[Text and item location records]
★ ★ ★ ★

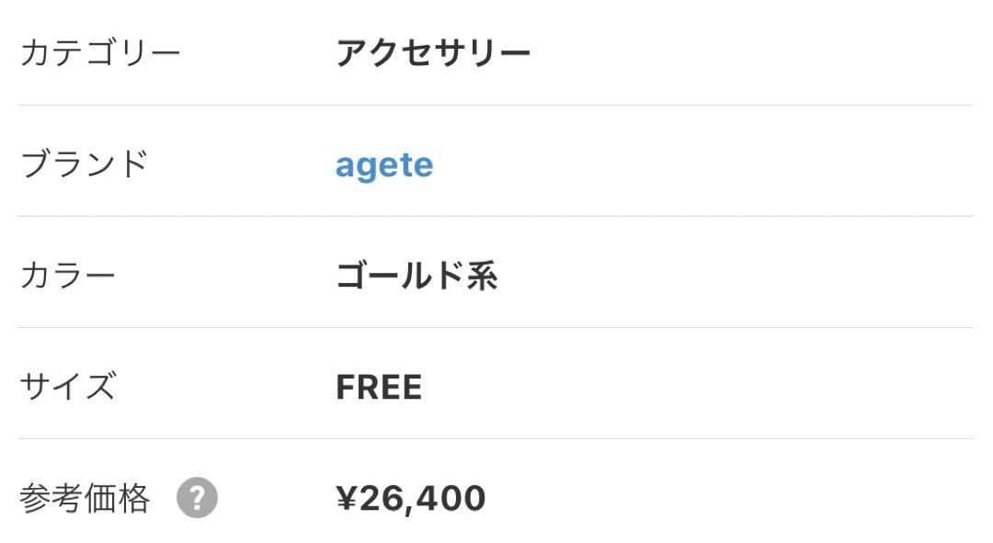Select the カテゴリー label
This screenshot has width=993, height=543.
click(x=101, y=52)
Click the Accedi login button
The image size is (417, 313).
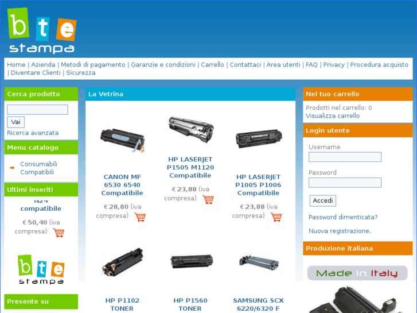click(x=323, y=200)
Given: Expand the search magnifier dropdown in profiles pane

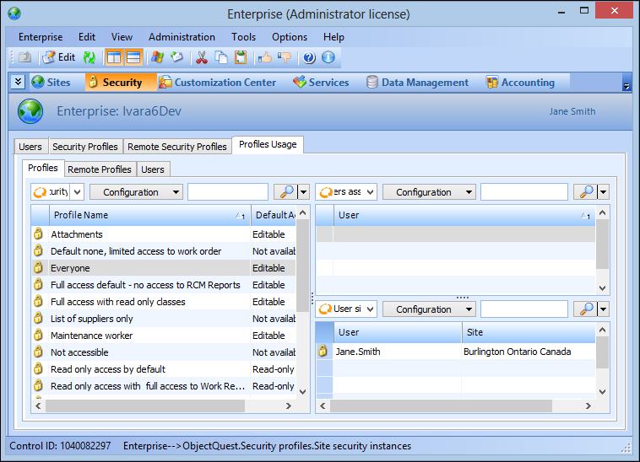Looking at the screenshot, I should pyautogui.click(x=303, y=192).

★ ★ ★ ★

Given request: Copy out every line of the records above exactly as they appear, omitting the pictures.

Result below:
Select the カテゴリー label
This screenshot has width=993, height=543.
click(x=101, y=52)
Click the Accedi login button
The image size is (417, 313).
click(x=323, y=200)
Given: Expand the search magnifier dropdown in profiles pane

Looking at the screenshot, I should pyautogui.click(x=303, y=192).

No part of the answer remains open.